Eles descobriram, por exemplo, que uma criança recém alfabetizada exige muito menos do cérebro durante a leitura do que um adulto que já leu centenas ou milhares de livros. Ou seja: o aprendizado da leitura a rigor não deveria ser comparado, como muitas vezes é, a um esforço que vai ser recompensado com um prazer posterior, mas talvez como a iniciação num vício sem volta, que se alimenta de si mesmo e que exige uma atenção cada vez maior.

Ao mesmo tempo, avaliaram que, pra ler duas linhas de texto, é necessário a terça parte da voltagem cerebral que pra ouvir o mesmo texto falado, e menos da oitava parte que pra acompanhar e entender uma imagem em movimento durante 15 segundos. Isso, claro, pode nos levar a pensar que a aquisição de informações pela leitura, sendo mais econômica em comparação com a audição ou a visão de imagens, deixa maiores regiões do cérebro em alerta e capazes de pensar criticamente sobre aquilo que está sendo lido. Aliás, essa conclusão viria ao encontro da nossa idéia corrente a respeito de leitura: ler é uma atividade potencialmente mais crítica que assistir a um produto audiovisual qualquer.

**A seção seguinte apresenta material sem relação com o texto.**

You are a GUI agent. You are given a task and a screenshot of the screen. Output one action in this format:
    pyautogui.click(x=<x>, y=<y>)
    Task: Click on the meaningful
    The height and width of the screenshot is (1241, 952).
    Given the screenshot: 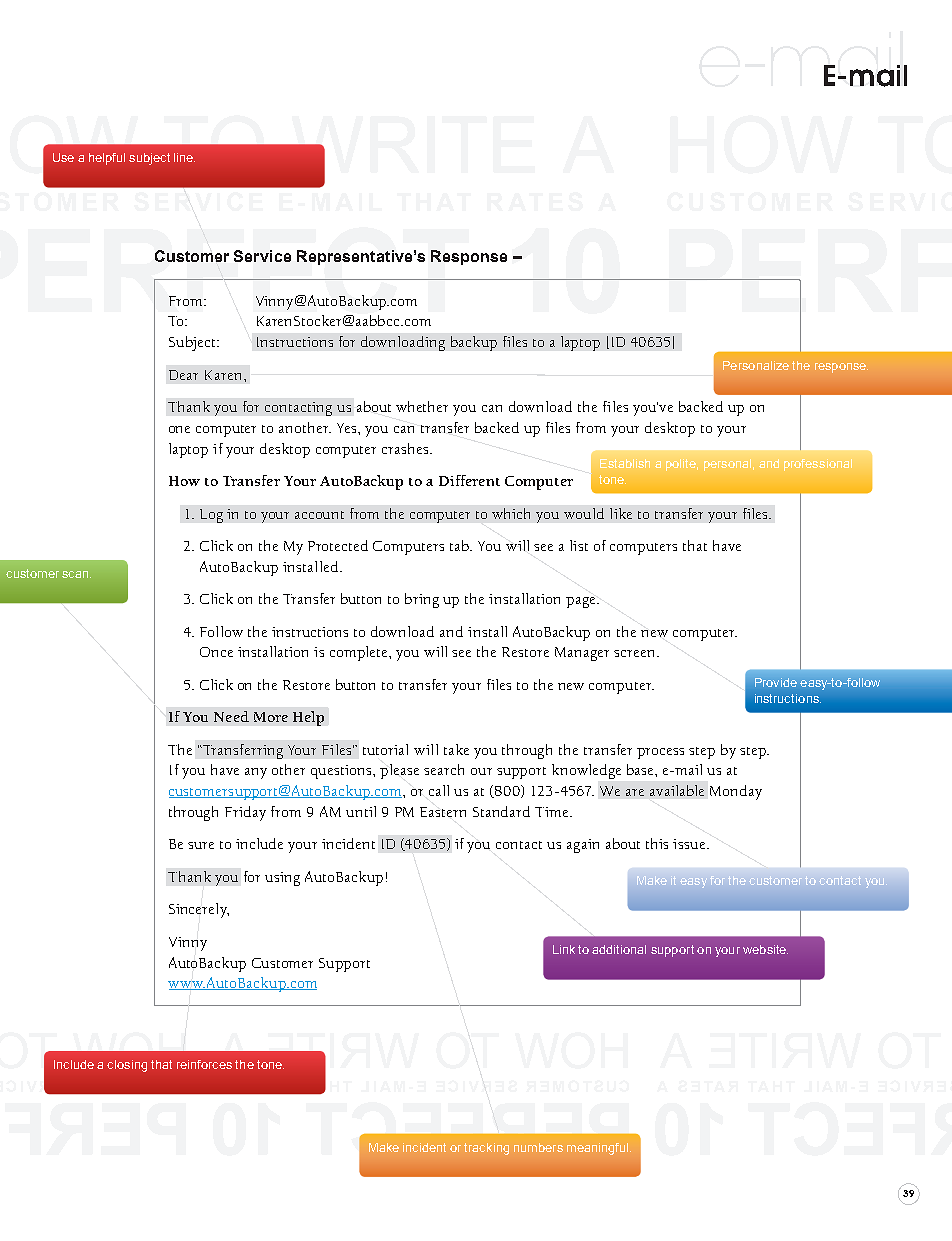 What is the action you would take?
    pyautogui.click(x=599, y=1149)
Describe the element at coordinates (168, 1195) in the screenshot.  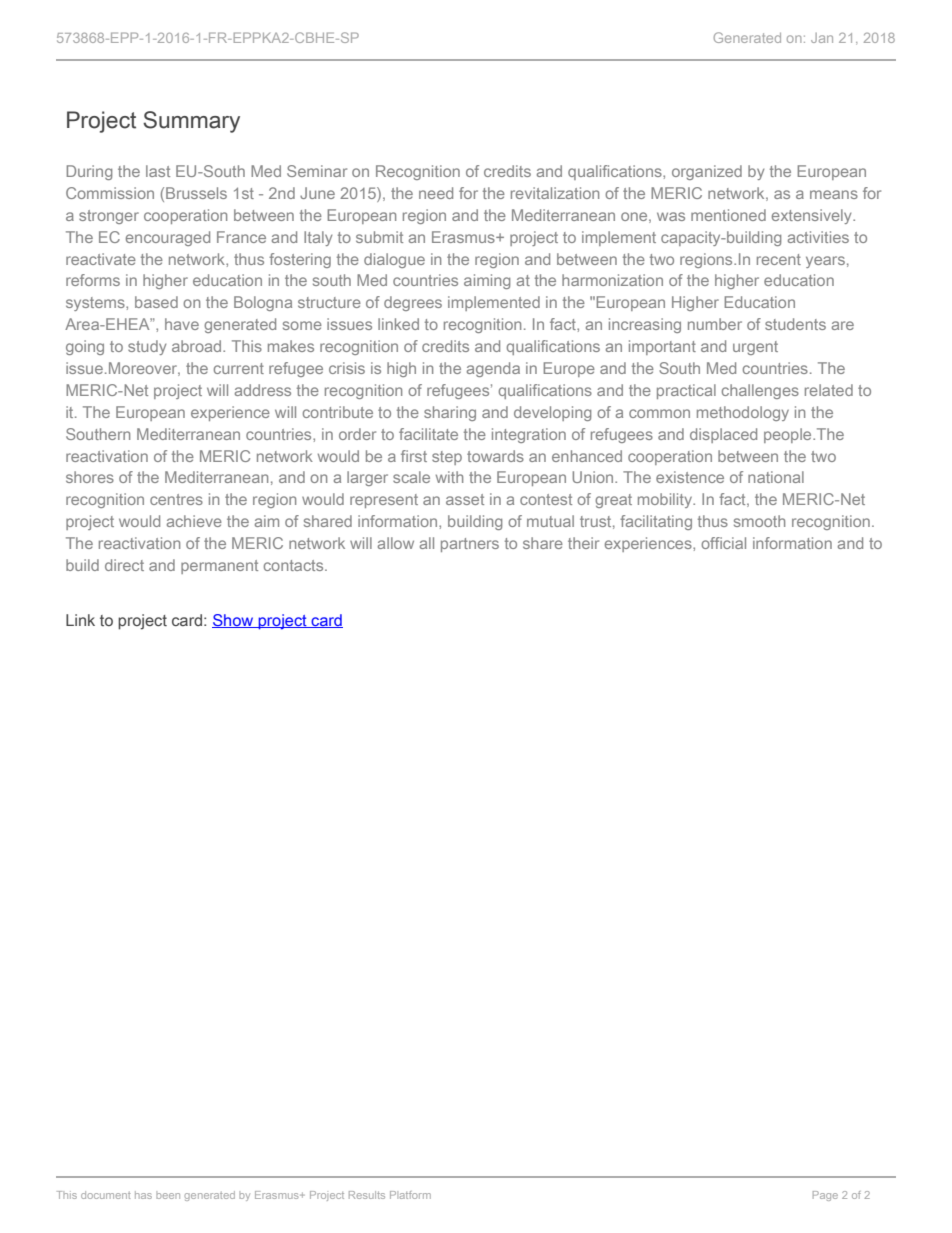
I see `been` at that location.
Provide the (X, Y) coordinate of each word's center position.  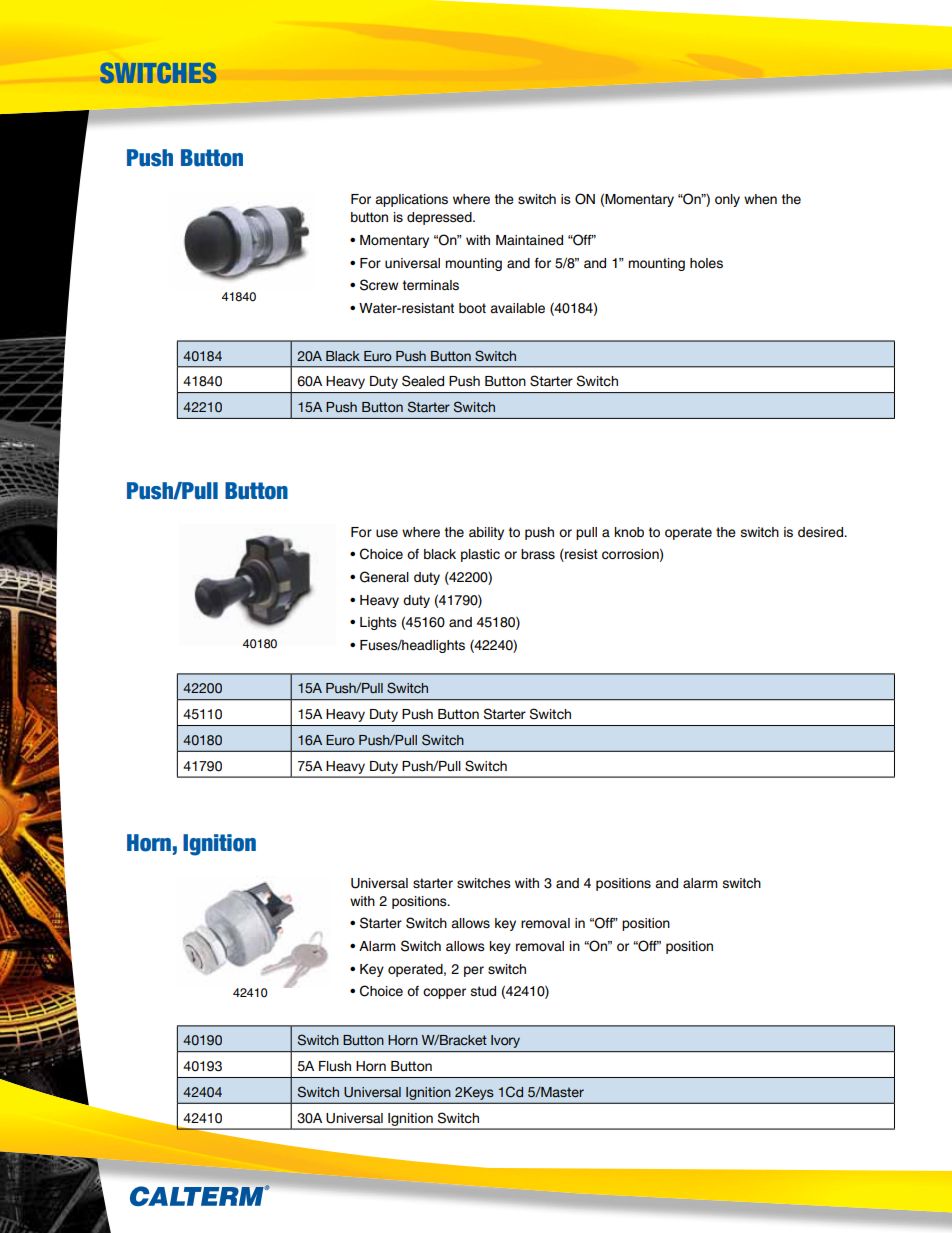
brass (538, 554)
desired (821, 532)
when (760, 199)
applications (411, 200)
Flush (335, 1066)
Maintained (529, 240)
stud (483, 991)
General (384, 577)
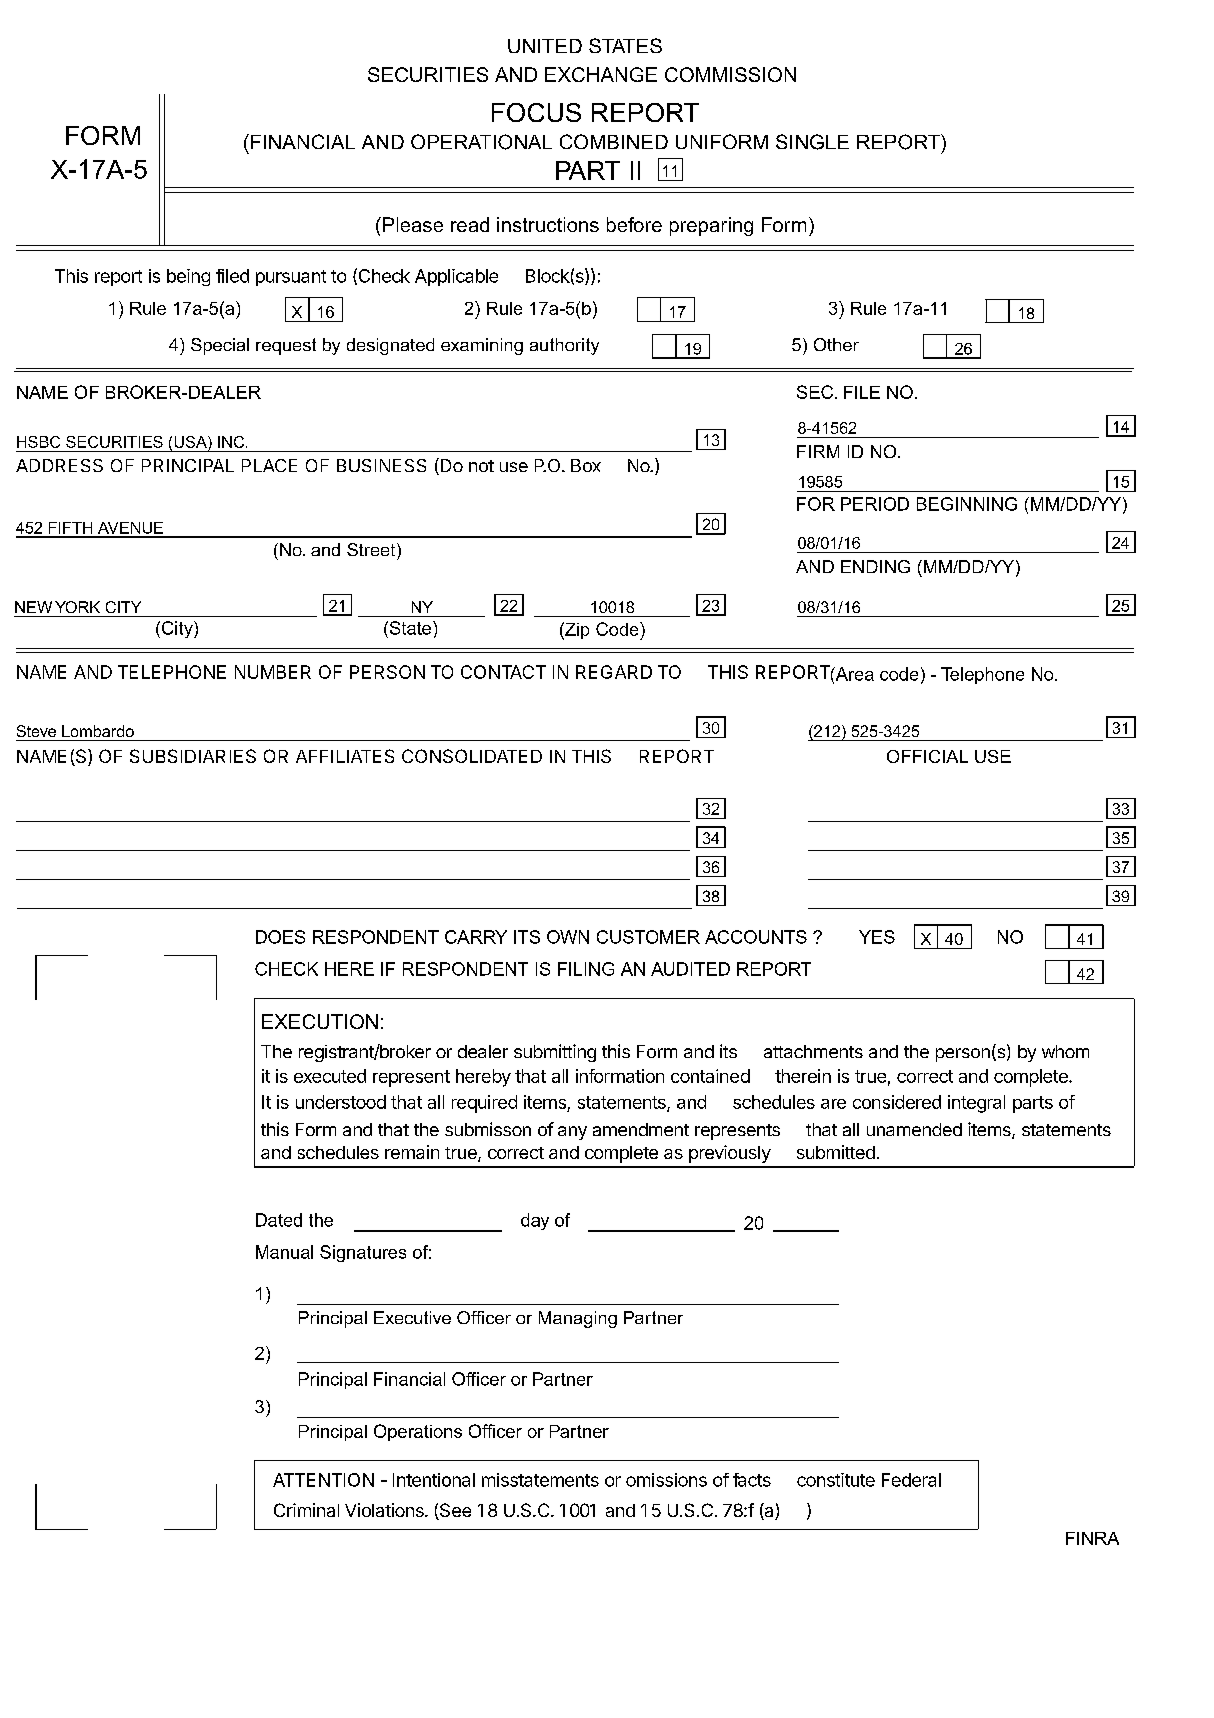  What do you see at coordinates (572, 1133) in the page?
I see `any` at bounding box center [572, 1133].
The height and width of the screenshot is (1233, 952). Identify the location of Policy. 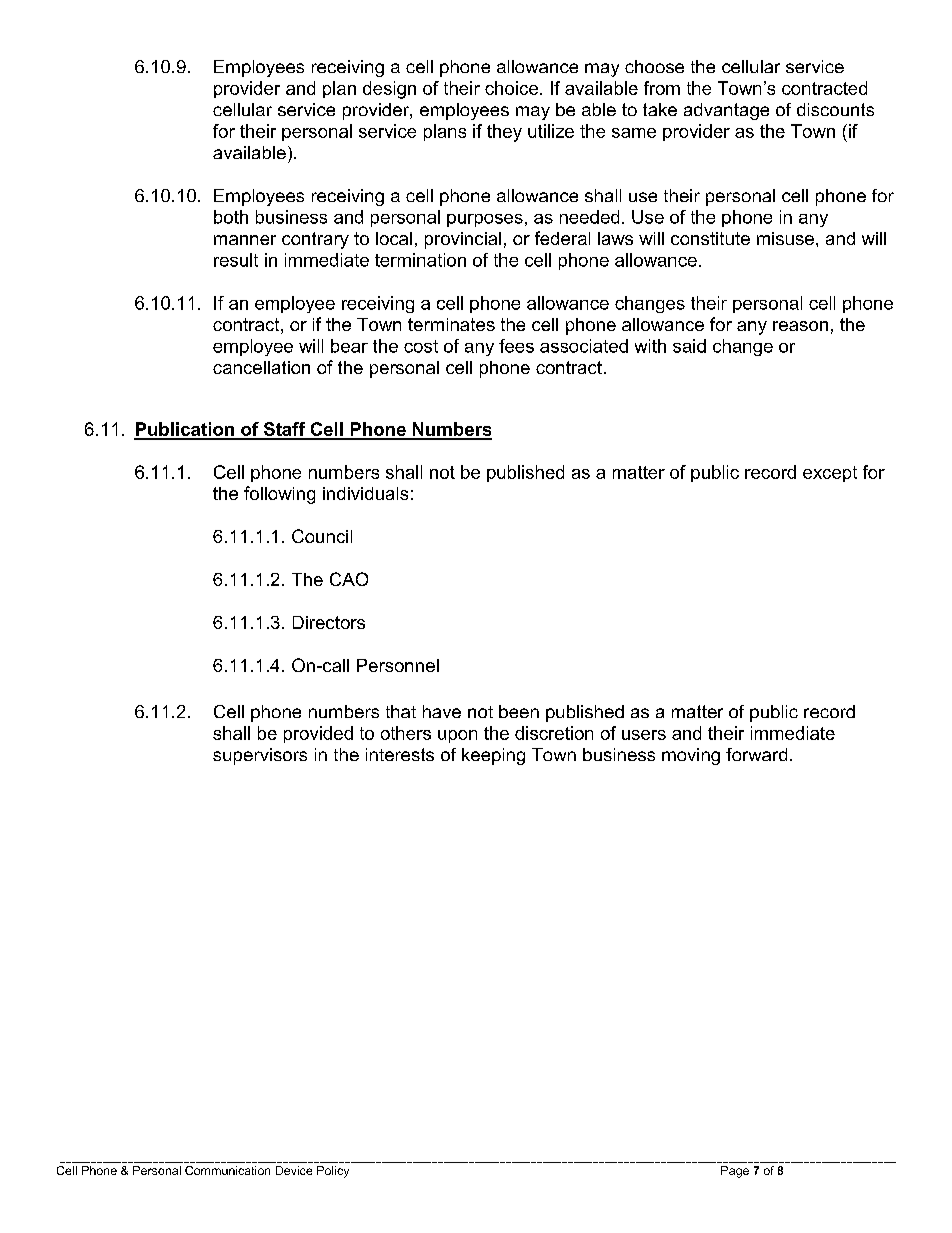
(333, 1172).
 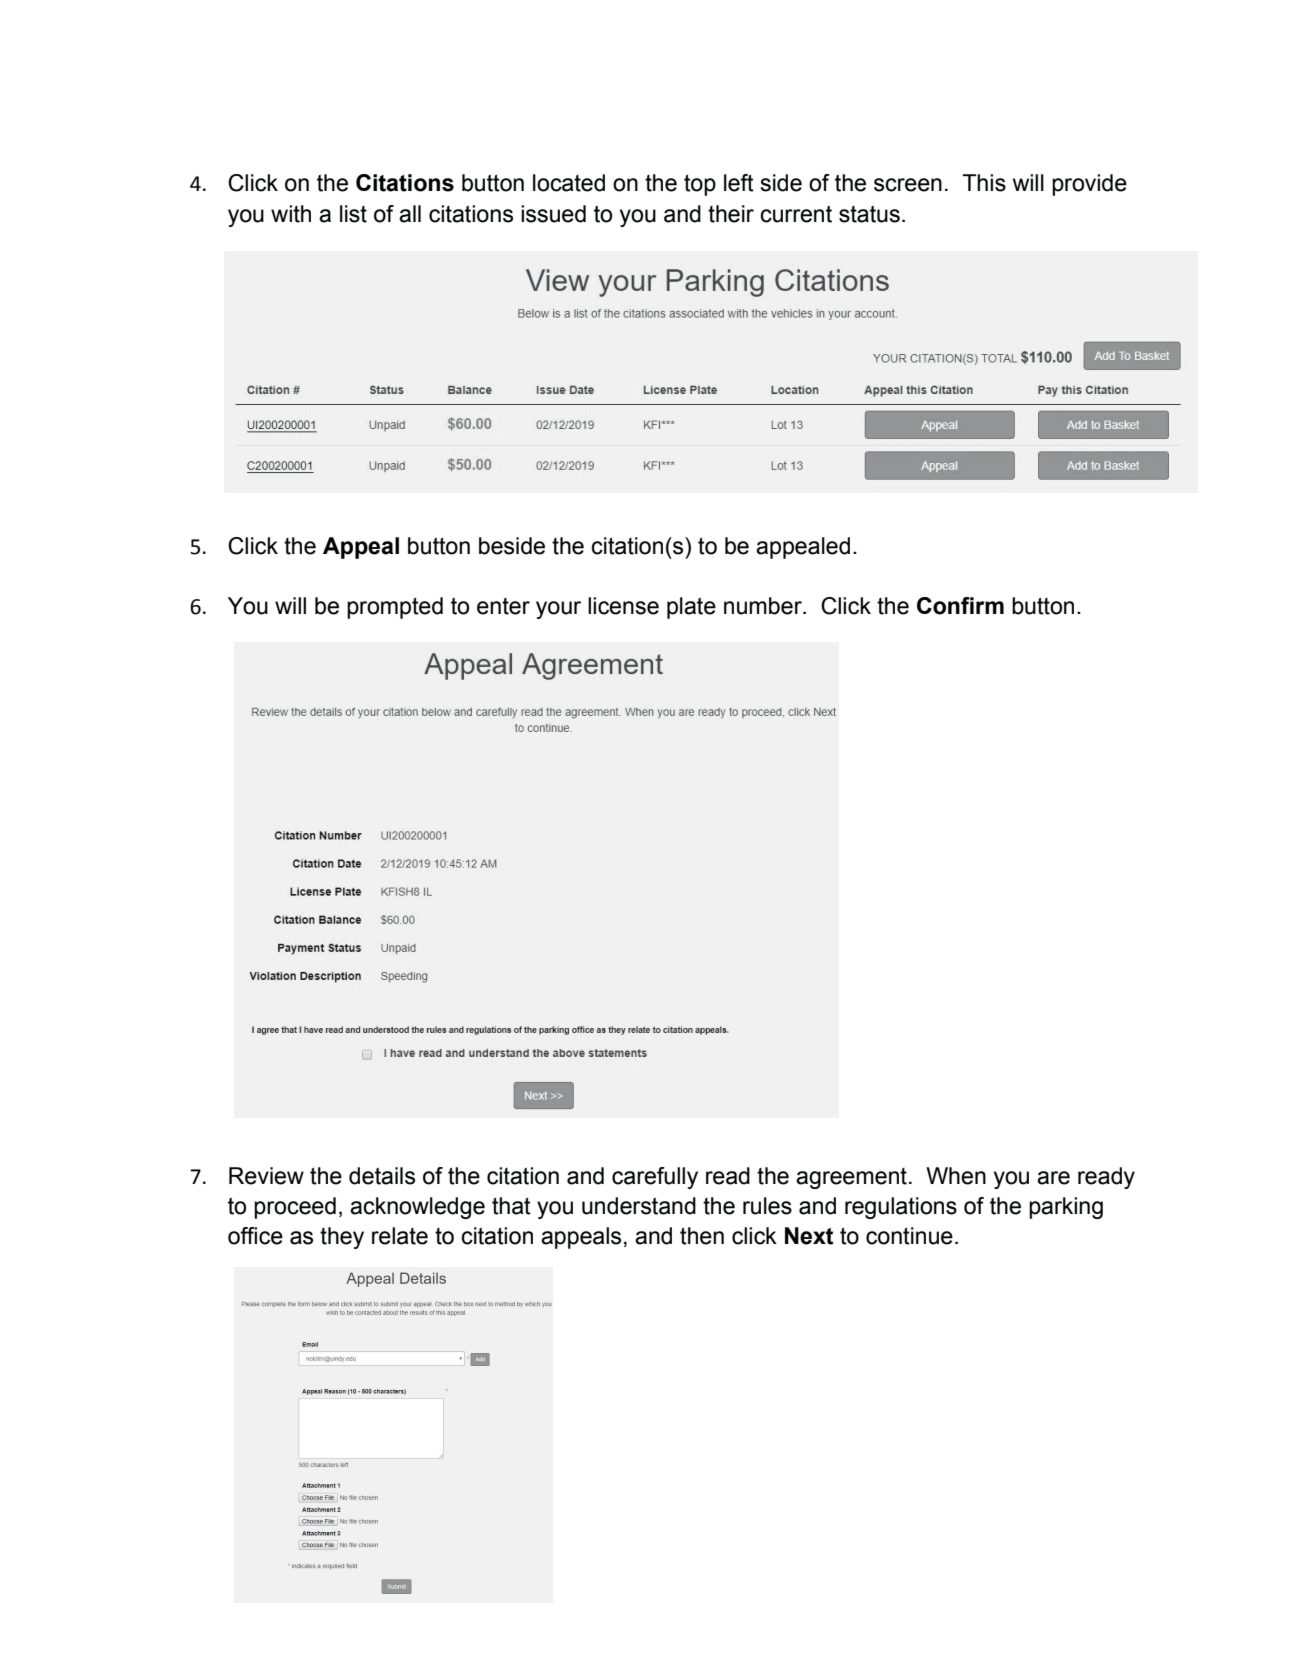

Mas a conclusão do doutor Postlethwait e seu grupo é outra. Eles dizem que o cérebro sempre tenta se manter em atividade mínima, a não ser que seja estimulado por substâncias externas, que podem ser drogas como a cafeína, por exemplo, ou hormônios liberados pelo próprio corpo, como a adrenalina. 83% das pessoas pesquisadas pelo grupo do Postlethwait, quando submetidas a dois estímulos diferentes com a mesma informação, concentraram-se no que exigia menos esforço do cérebro - segundo ele, não pra poder ao mesmo tempo utilizar outras regiões do cérebro pra processar mais informações, mas simplesmente por preguiça.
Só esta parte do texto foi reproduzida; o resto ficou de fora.